** Start of Listing **

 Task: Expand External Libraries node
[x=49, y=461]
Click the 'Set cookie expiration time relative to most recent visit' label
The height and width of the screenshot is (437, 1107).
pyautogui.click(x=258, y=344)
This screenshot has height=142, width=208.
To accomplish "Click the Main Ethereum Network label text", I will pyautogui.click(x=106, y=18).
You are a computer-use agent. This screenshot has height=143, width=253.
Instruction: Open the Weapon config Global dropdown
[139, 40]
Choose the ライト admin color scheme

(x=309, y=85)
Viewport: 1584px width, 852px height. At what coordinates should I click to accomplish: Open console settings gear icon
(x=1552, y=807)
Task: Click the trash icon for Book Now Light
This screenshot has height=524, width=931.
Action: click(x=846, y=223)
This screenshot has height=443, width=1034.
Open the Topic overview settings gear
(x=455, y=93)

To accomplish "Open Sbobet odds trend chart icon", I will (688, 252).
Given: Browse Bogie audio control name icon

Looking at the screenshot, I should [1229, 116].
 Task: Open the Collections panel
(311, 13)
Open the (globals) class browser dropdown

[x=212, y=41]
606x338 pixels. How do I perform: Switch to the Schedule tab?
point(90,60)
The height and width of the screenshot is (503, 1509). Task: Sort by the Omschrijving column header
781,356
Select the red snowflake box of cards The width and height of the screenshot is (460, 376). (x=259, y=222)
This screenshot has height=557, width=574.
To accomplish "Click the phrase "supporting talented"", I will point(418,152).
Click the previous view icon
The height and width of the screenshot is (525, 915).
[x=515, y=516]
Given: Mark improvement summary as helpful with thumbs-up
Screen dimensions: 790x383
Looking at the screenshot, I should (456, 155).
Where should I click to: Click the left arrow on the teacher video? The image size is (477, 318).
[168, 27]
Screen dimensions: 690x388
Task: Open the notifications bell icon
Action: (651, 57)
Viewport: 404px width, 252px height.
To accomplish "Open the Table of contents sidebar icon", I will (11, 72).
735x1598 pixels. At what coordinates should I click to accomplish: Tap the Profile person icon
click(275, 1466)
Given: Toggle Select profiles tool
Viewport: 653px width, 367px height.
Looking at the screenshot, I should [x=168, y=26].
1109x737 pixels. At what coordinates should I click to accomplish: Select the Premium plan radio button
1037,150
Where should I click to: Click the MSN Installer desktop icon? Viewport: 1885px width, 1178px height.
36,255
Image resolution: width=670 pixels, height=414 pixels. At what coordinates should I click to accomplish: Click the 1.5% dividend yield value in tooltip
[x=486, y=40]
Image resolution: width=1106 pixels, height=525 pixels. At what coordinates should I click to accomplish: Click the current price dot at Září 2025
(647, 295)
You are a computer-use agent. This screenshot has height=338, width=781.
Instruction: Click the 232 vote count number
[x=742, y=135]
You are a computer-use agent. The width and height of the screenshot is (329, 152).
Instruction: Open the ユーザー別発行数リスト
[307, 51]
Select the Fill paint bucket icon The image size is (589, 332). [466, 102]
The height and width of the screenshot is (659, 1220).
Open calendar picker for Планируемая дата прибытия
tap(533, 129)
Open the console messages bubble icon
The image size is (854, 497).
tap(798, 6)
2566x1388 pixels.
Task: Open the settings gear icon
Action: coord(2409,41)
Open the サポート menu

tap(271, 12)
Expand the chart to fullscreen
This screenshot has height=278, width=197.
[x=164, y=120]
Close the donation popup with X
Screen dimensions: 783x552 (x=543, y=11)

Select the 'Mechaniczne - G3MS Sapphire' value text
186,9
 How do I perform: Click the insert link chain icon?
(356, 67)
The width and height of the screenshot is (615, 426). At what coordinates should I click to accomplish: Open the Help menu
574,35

** End of Listing **

_What you will do_.
Could you give the entries again from the start through the line with "(x=1552, y=807)", renaming "dropdown" to "menu" and leaving everything else unchanged?

_Right answer_.
 Task: Expand External Libraries node
[x=49, y=461]
Click the 'Set cookie expiration time relative to most recent visit' label
The height and width of the screenshot is (437, 1107).
pyautogui.click(x=258, y=344)
This screenshot has height=142, width=208.
To accomplish "Click the Main Ethereum Network label text", I will pyautogui.click(x=106, y=18).
You are a computer-use agent. This screenshot has height=143, width=253.
Instruction: Open the Weapon config Global menu
[139, 40]
Choose the ライト admin color scheme

(x=309, y=85)
Viewport: 1584px width, 852px height. At what coordinates should I click to accomplish: Open console settings gear icon
(x=1552, y=807)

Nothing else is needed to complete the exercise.